The Two Fridas project centres on two women painters, one Mexican, the other Hungarian-Indian, who shared a common path in life despite never meeting or indeed knowing of each other. For Olga and Balbir, it is a theme that offers immense creative potential.
And the fact that Frida Kahlo and Amrita Sher-Gil challenged the cultural, gender and sexual norms of their day made the idea all the more fascinating – and current.
Amrita Sher-Gil has at times been described as ‘the Indian Frida Kahlo’. As someone of Indian heritage, I wondered whether, instead, we could explore an alternative view: is not Frida Kahlo also ‘the Mexican Sher-Gil?’
The parallels in the two artists’ lives have been noted before. But the idea of interpreting this through dance is, as far as Balbir and Olga are aware, new.

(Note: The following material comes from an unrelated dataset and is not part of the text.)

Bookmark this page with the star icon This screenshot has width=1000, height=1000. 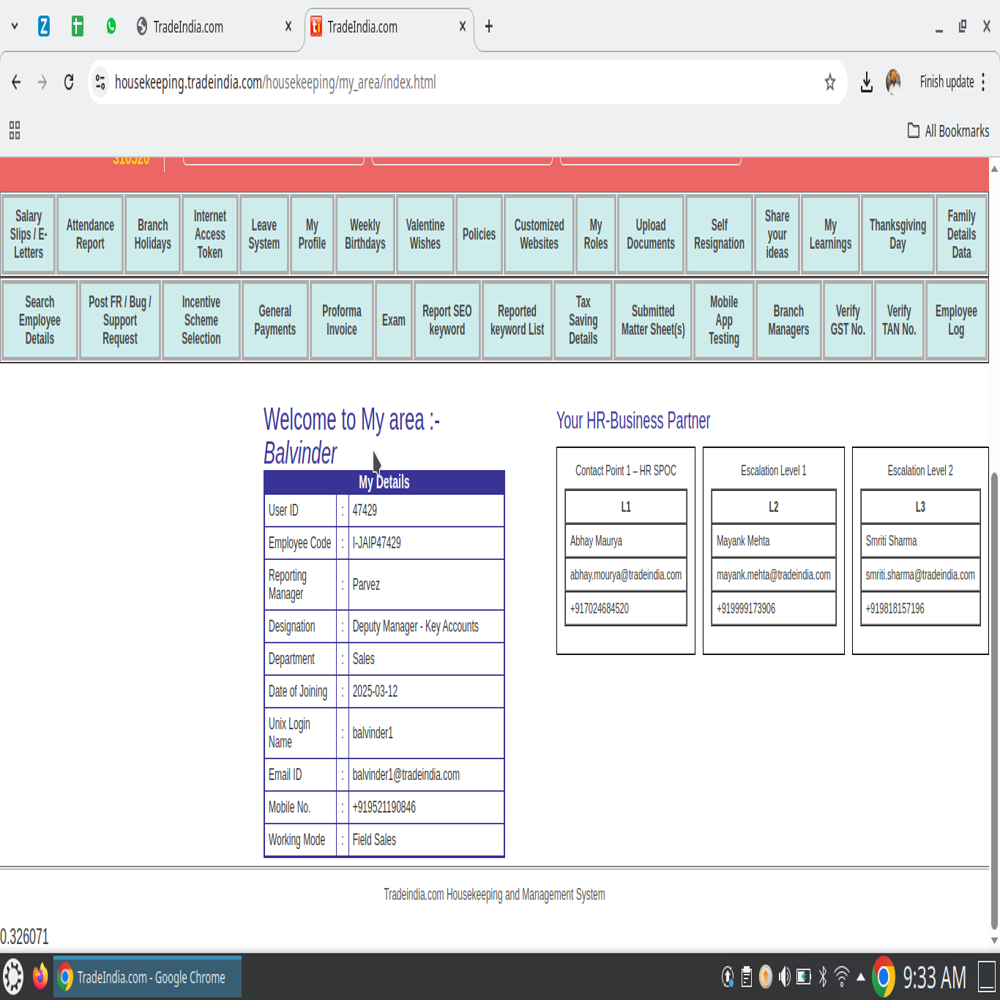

Both Kahlo and Sher-Gil fused their modern approach with respect for folk traditions. This was especially appealing to Balbir Singh.
As a choreographer, Balbir’s work does exactly that: his dual training in Kathak and contemporary dance mean his work often seeks to synthesise these two apparently contradictory worlds. The Indian connection to Amrita Sher-Gil is another strand of the concept that drew him to explore the idea further. As Balbir points out:
“Both artists are today appreciated far more than during their own lifetimes, but Frida Kahlo has perhaps entered the popular consciousness most widely. Partly as a result of this, Amrita Sher-Gil has at times been described as ‘the Indian Frida Kahlo’. As someone of Indian heritage, I wondered whether, instead, we could explore an alternative view: is not Frida Kahlo also ‘the Mexican Sher-Gil?’”
It is not the first time Balbir Singh has interwoven dance with the world of painting. His Painting the Indian Gods invloved an artist painting live on stage alongside the dancers.
Balbir is mindful of the fact that the current pandemic poses a significant challenge to developing the work. Yet he is upbeat and sees an opportunity to use the time doing things in a different way:
“For me, as an artist, process is everything. When I come up with a new idea for a work, it is just the start of a journey that is creatively rewarding and often leads in unexpected directions. A finished show is the culmination of months of detailed research, conversations with partners, studio R&D sessions with the dancers, and interaction with musicians. For audiences, most of this is hidden beneath the surface and the only part the audience sees is the final production. So we want to capture this journey, and share it with audiences, so that they can really get under the skin of the work, even if – for now at least – live performances will be few and far between.”
It’s a journey that we will be following closely as Olga, Balbir and their international partners continue to explore this rich creative seam together, ‘united yet apart.’